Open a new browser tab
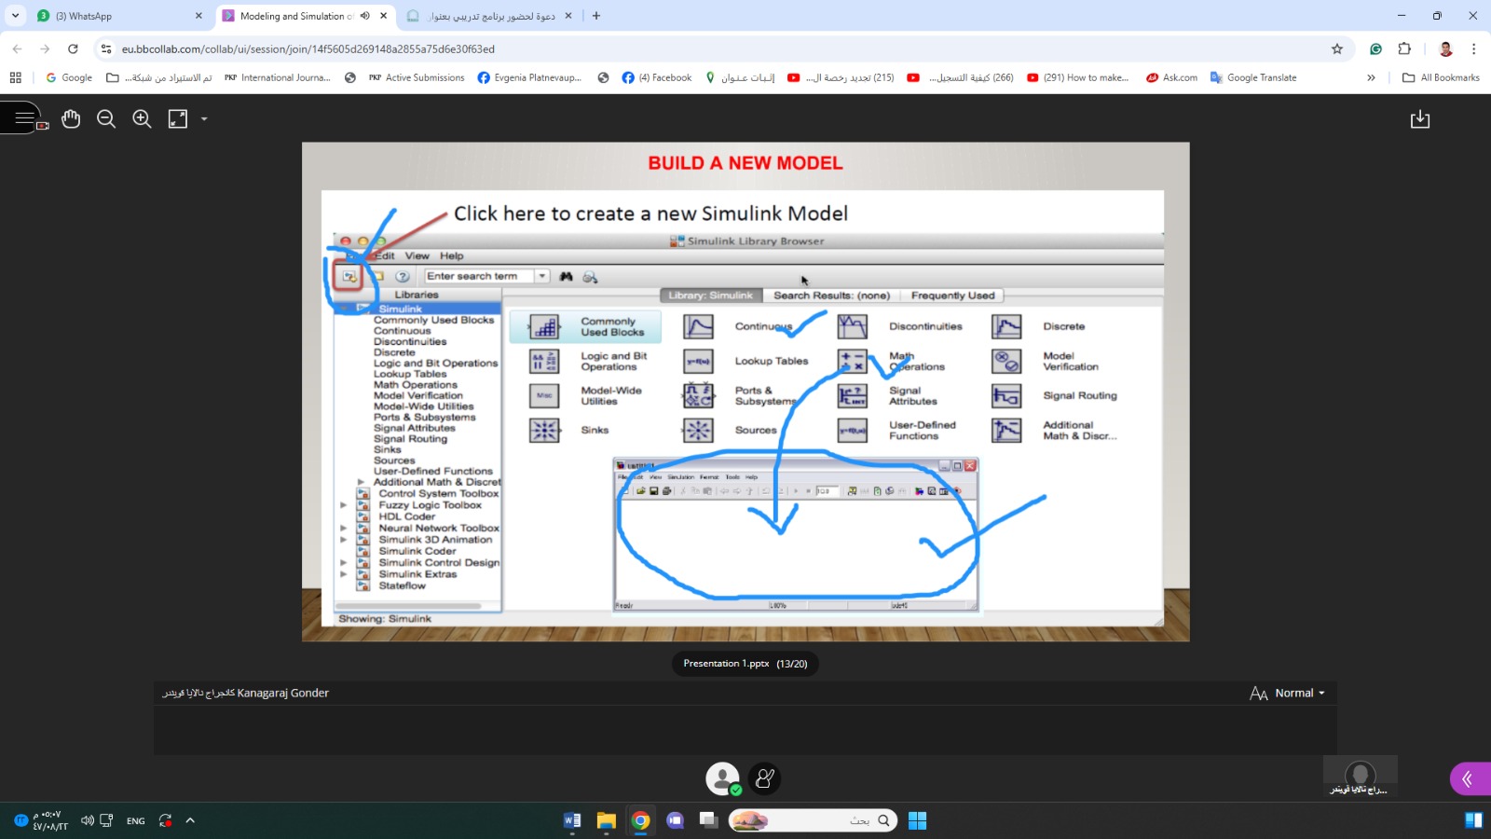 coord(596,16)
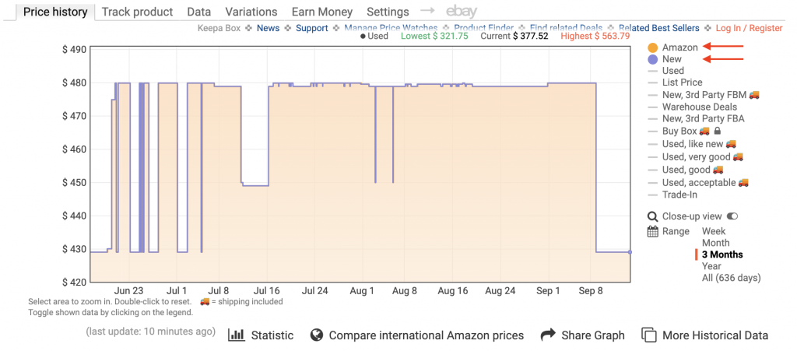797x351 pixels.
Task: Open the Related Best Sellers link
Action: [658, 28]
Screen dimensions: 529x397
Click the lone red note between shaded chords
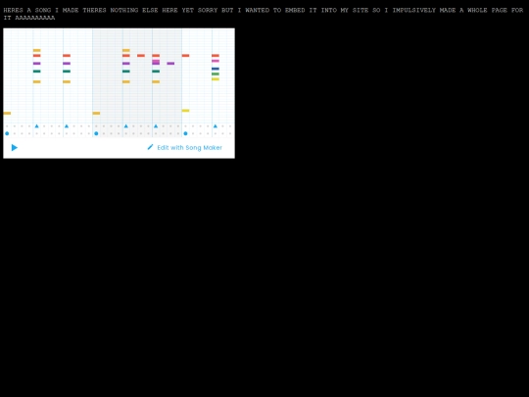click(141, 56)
^^^^
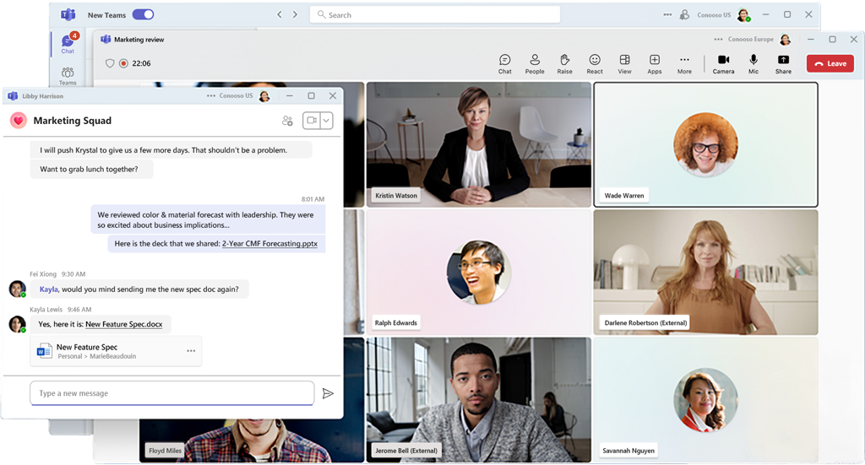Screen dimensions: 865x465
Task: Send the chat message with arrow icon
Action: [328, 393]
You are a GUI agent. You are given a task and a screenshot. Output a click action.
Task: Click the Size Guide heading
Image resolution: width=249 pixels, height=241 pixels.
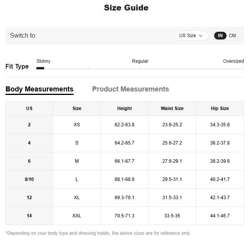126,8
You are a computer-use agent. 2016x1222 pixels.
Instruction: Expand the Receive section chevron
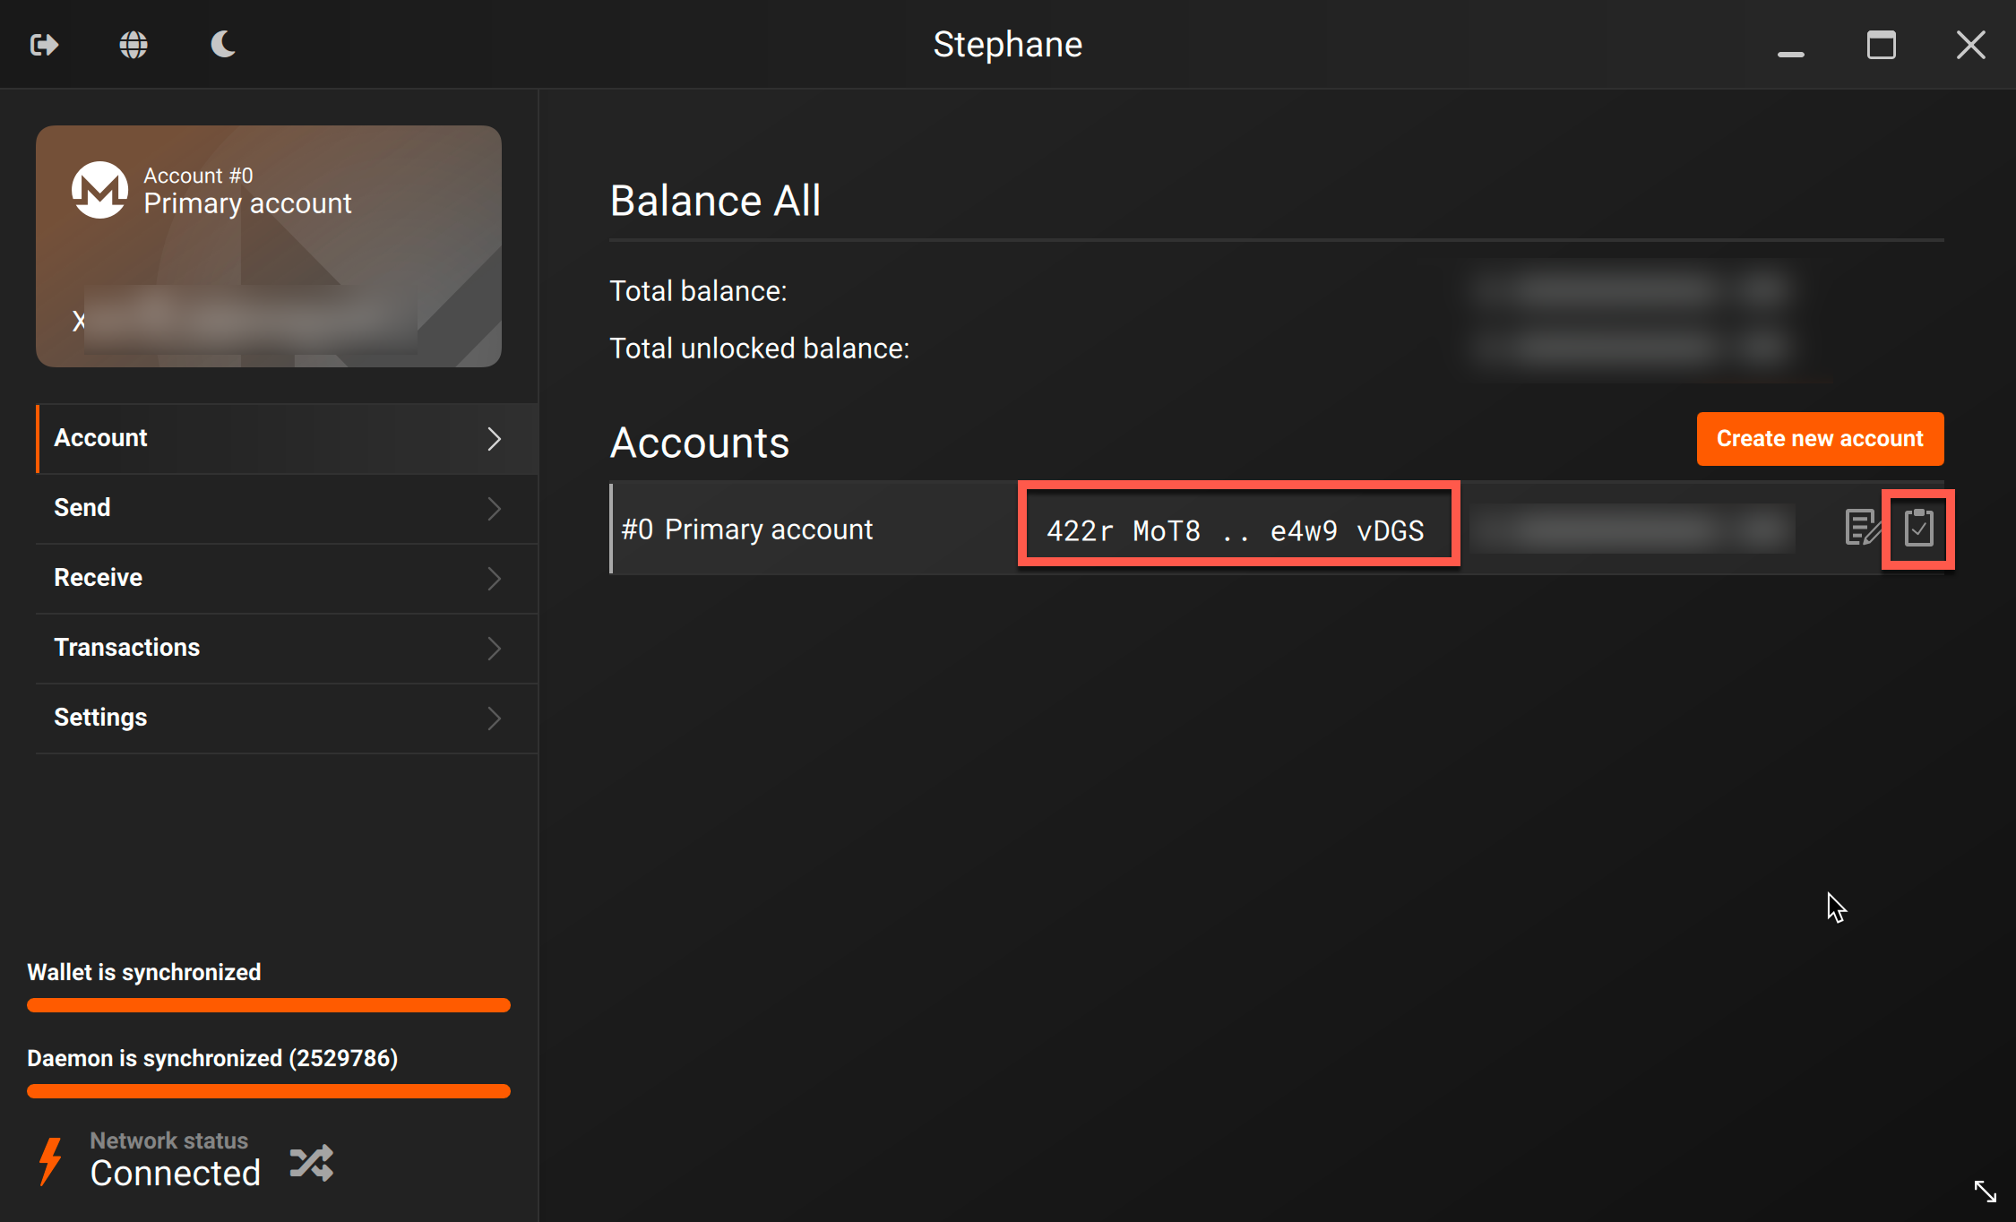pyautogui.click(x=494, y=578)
^^^^
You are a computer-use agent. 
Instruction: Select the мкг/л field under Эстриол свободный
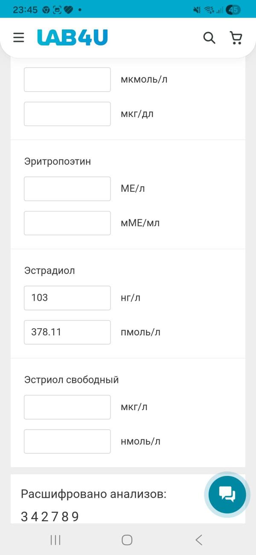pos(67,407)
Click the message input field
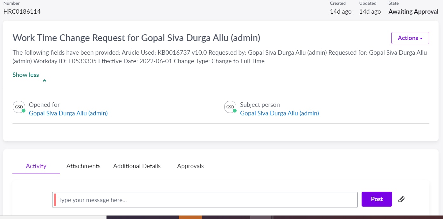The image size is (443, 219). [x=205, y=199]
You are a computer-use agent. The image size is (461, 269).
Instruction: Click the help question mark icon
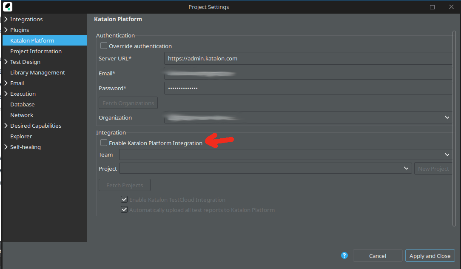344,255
^^^^
◆ **Your goal**:
With "computer" as the search string, filter the records and return each line that has it.

◆ **Solution for this problem**:
You are a computer-use agent. 2016x1222 pixels.
You are a computer-use agent. 
You are a computer-use agent. The image size is (461, 269).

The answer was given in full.